おっきいあの子とちっちゃい私
やまめ亥留鹿
おっきいあの子とちっちゃい私
高二、春。
私は決心した。
「今年は身長を五センチは伸ばす!」
その宣言に、隣を歩く詩織が、「へー」と興味ゼロといった具合に相槌を打った。
「で、ゆーちゃん、去年もおなじこと言ってたけど、ここ一年で結局何センチ伸びたんだっけ? 一センチでも伸びたの?」
「……。
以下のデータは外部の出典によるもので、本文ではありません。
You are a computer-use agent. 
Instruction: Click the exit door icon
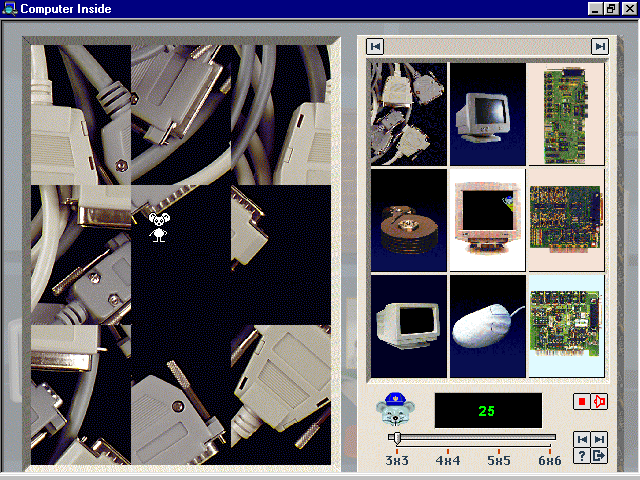599,456
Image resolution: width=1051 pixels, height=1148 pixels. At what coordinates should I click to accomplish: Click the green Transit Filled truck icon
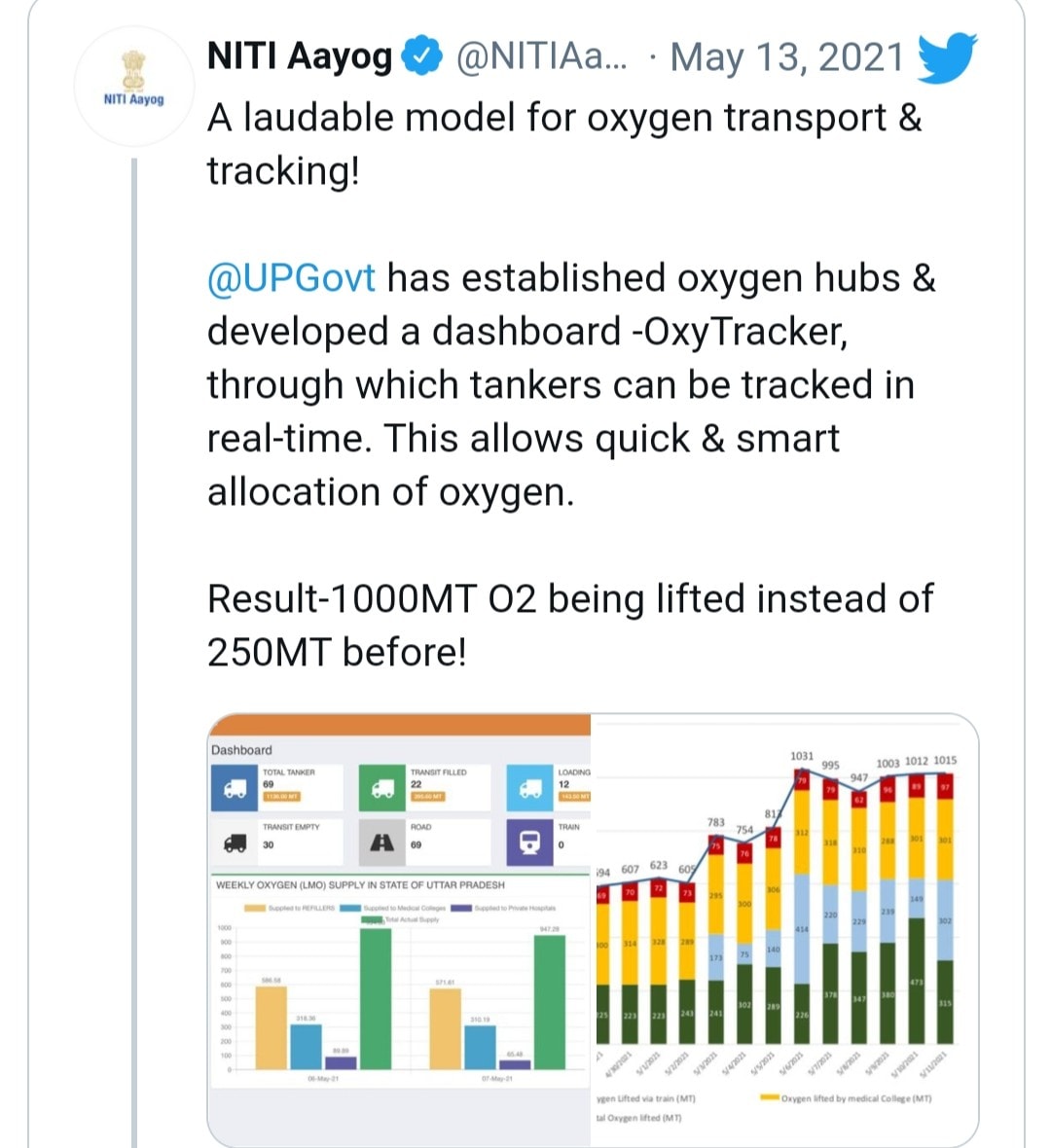click(382, 788)
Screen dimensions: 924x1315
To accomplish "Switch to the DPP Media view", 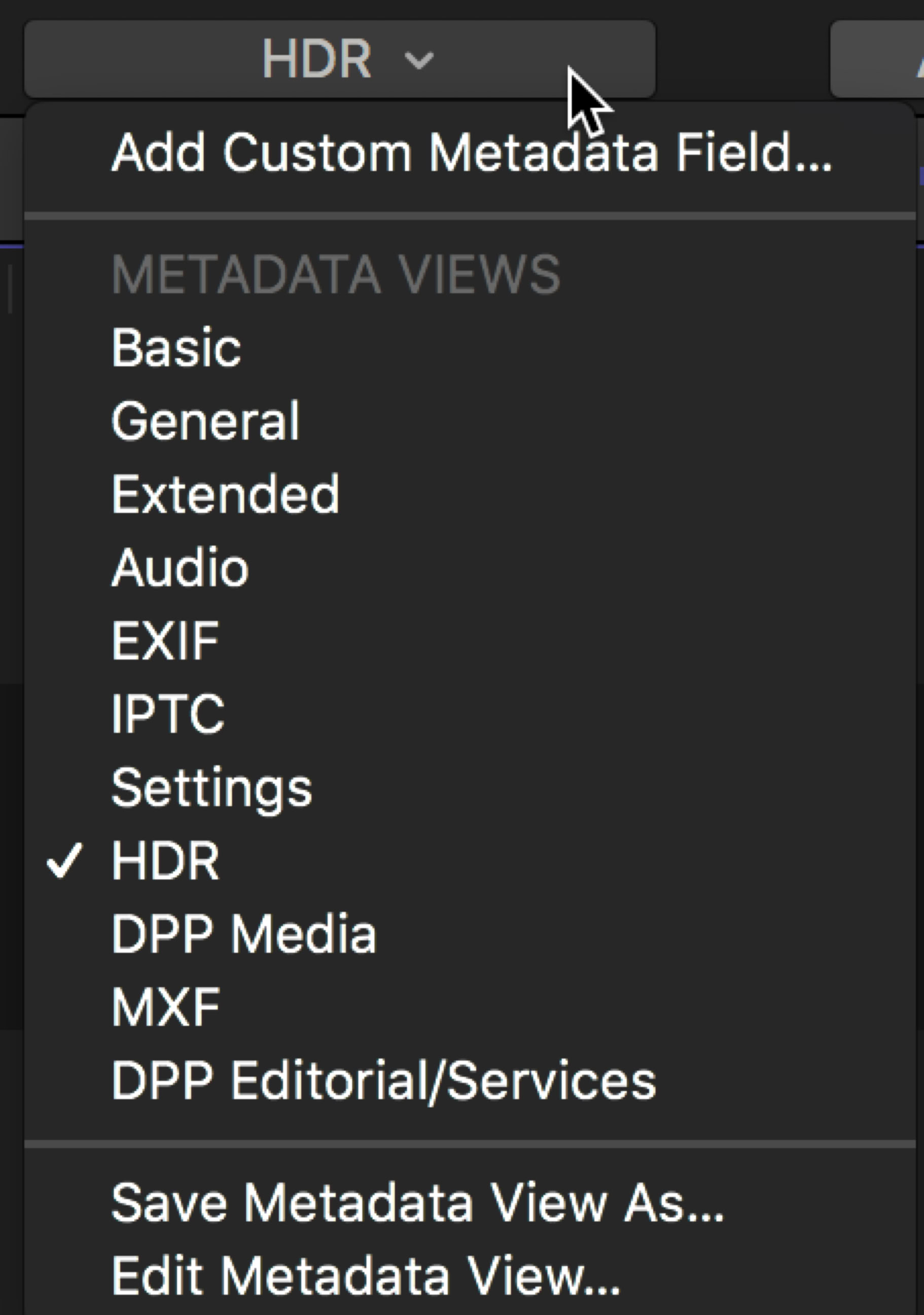I will (244, 934).
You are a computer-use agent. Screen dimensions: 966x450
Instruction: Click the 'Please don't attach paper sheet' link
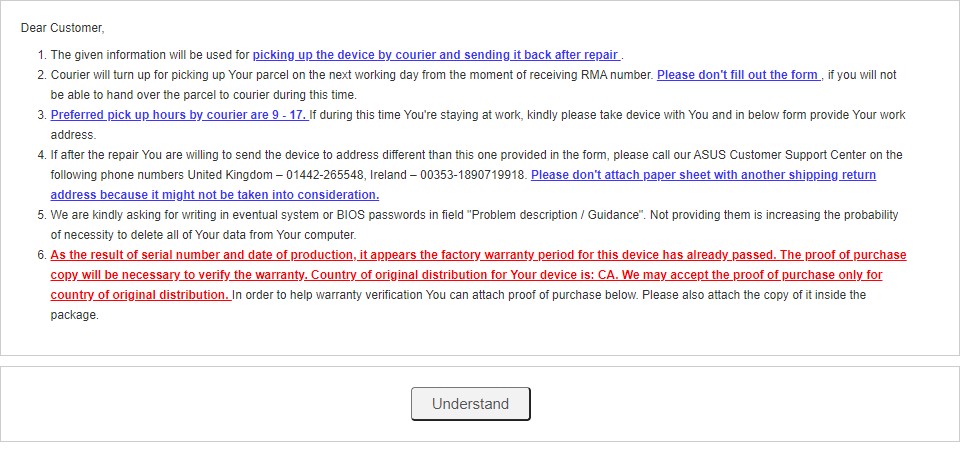tap(463, 185)
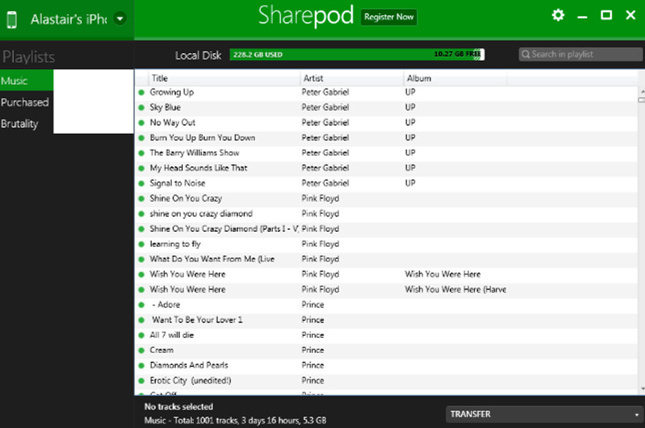
Task: Open the Purchased playlist
Action: click(25, 102)

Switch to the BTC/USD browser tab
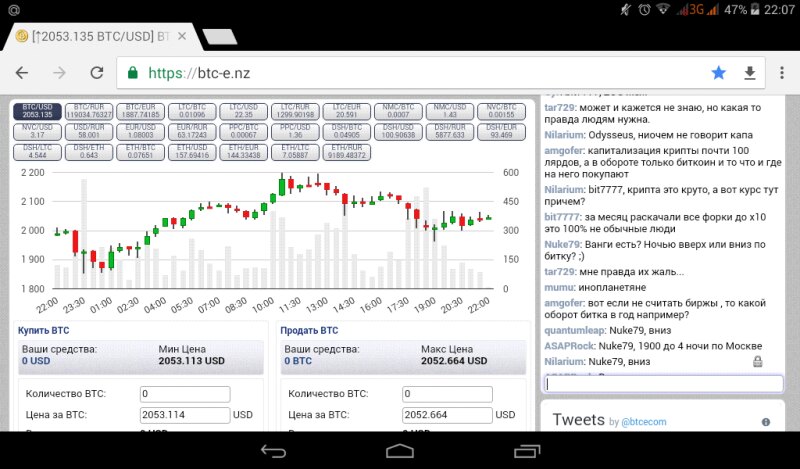pyautogui.click(x=95, y=37)
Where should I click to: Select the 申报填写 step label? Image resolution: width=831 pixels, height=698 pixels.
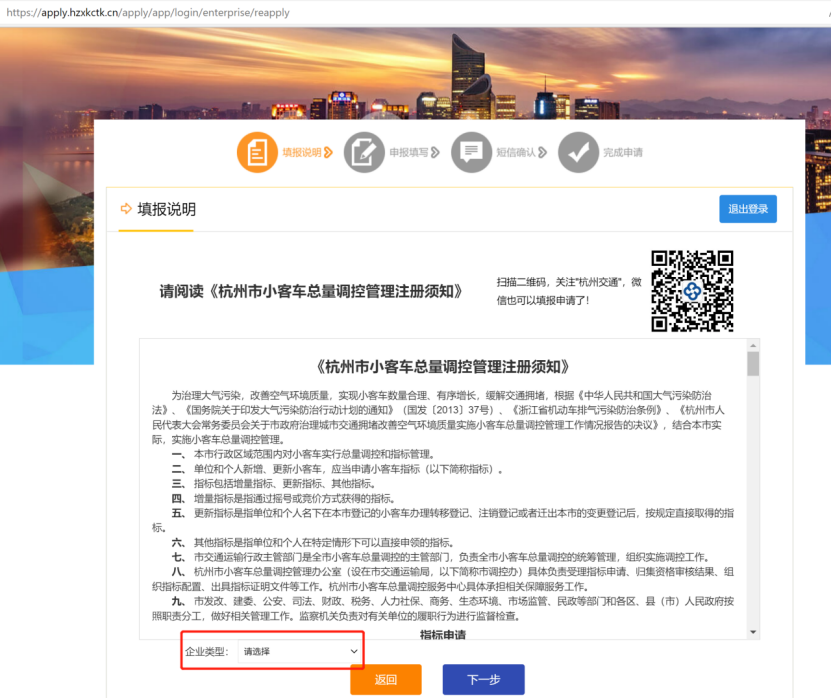[409, 153]
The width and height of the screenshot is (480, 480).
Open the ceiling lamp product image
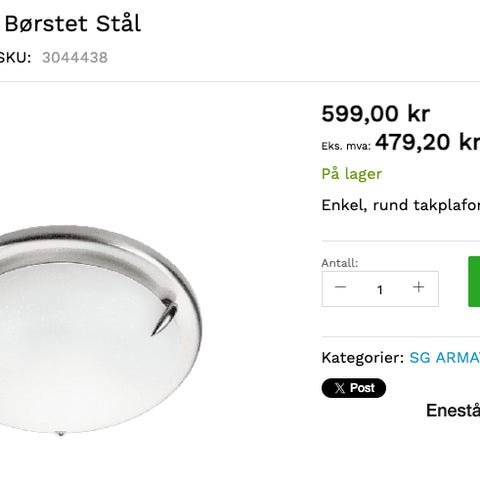(x=100, y=330)
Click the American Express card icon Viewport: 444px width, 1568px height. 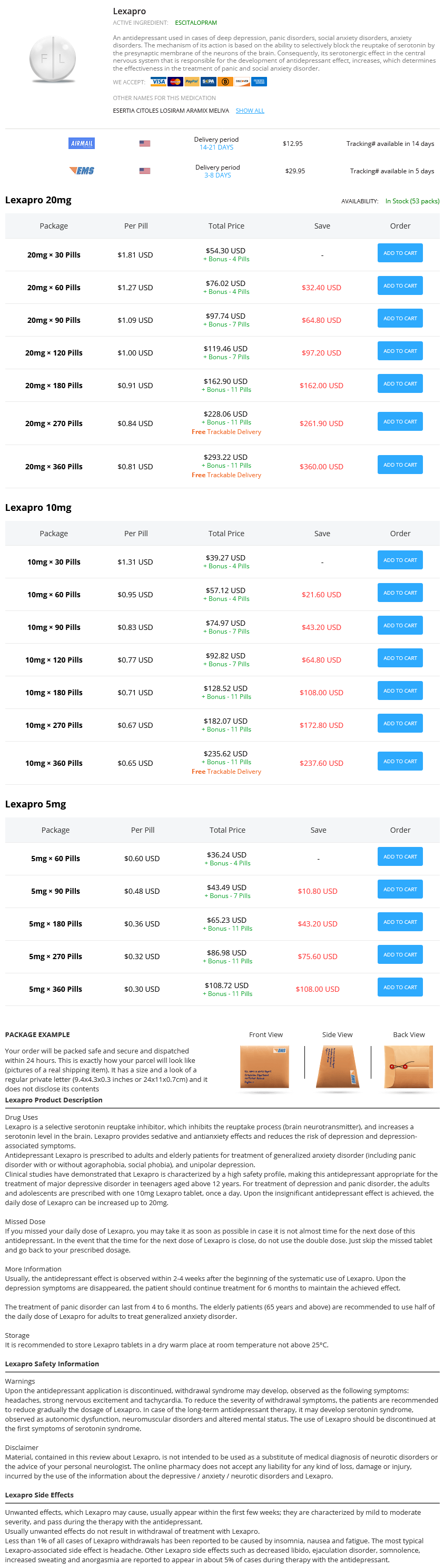[x=258, y=82]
……過去のことはどうでもいいんだよ、これからなんだよ、これから伸びればいいんだよ!」
「あーあー、やかましいやかましい」
詩織がわざとらしく顔をしかめ、両手で耳を押さえた。
「くそー、自分が身長高いからっていい気になりやがって」
「いい気になんてなってないよ、むしろ気分悪い」
思わず歩みを止め、詩織の制服の袖をつまんで引っ張る。
「え、なんで」
「ちっちゃい方がかわいいから」
そう言って、詩織が手を伸ばして私の頭を撫でた。
「む……」
「む……?」
ムカつくなあコイツ!
いつもいつも『ちっちゃい』だの『かわいい』だの『ちっちゃくてかわいい』だの言いやがって!
私はそれを気にしてるんだっての!
「ふんだ、どうせ詩織には私の気持ちなんてわからないよ」
「そんなことないよ、分かってくれない気持ちは分かるよ」
詩織の言葉に、一瞬考え込む。
「それはアレか、『長身の私もそれを気にしてるんだ』ってか。『私は低身長に憧れる』ってか。私もそんなこと思ってみたい!」
「ゆーちゃんはバカだなあ」
「バカじゃない!」
抗議のつもりで、横から肩で詩織にタックルをかます。
しかし、詩織は平気な顔をして、私の肩をふわりと抱いた。
「どうしてゆーちゃんは高身長に憧れてるわけ?」
「かっくいいからだよ!」
「かっくいいかな?」
詩織が自分を指差して、首を傾げた。
「うん」と返事をしかけた時、私はふと言葉に詰まった。
私は幼い頃からずっと詩織と一緒に過ごしてきたわけで、幼い頃から背の高かった詩織はずっと、私にとっての高身長の象徴だったことになる。
ということは……、
「私、詩織のことをかっくいいと思っていたようだね」
「また変なタイミングでおかしなことを言いだすね」
「つまり、私は詩織になりたかったんだ! というわけで私と交代して!」
詩織の腰に巻きつくと、詩織は呆れたように笑った。
「ゆーちゃんはバカだなあ」
「バカじゃない!」
「じゃあ早く気づいてよ」
「何に!」
「あーあー、ちっちゃいゆーちゃんは頭の中もちっちゃいままなんですねー」
「むっ……」
何か言い返そうとしたその時、頭にビリリと電気が走った。
「はっ、精神が高身長になれば背も伸びるのか!」
私のひらめきに、詩織は可笑しそうにクスクスと笑う。
「高身長な精神ってどんなよ」
「大人ってことだよ」
「その考え方がもうすでにちっちゃいよね」
「なにをー!」
まとわりつく私の背中を、詩織がなだめるようにポンポンと優しく叩く。
「ちっちゃいゆーちゃんはかわいいねえ。もうずっとちっちゃいままでいなよ」
そうやってバカにできるのも今のうちだけだからな、来年にはおっきい私になってやる!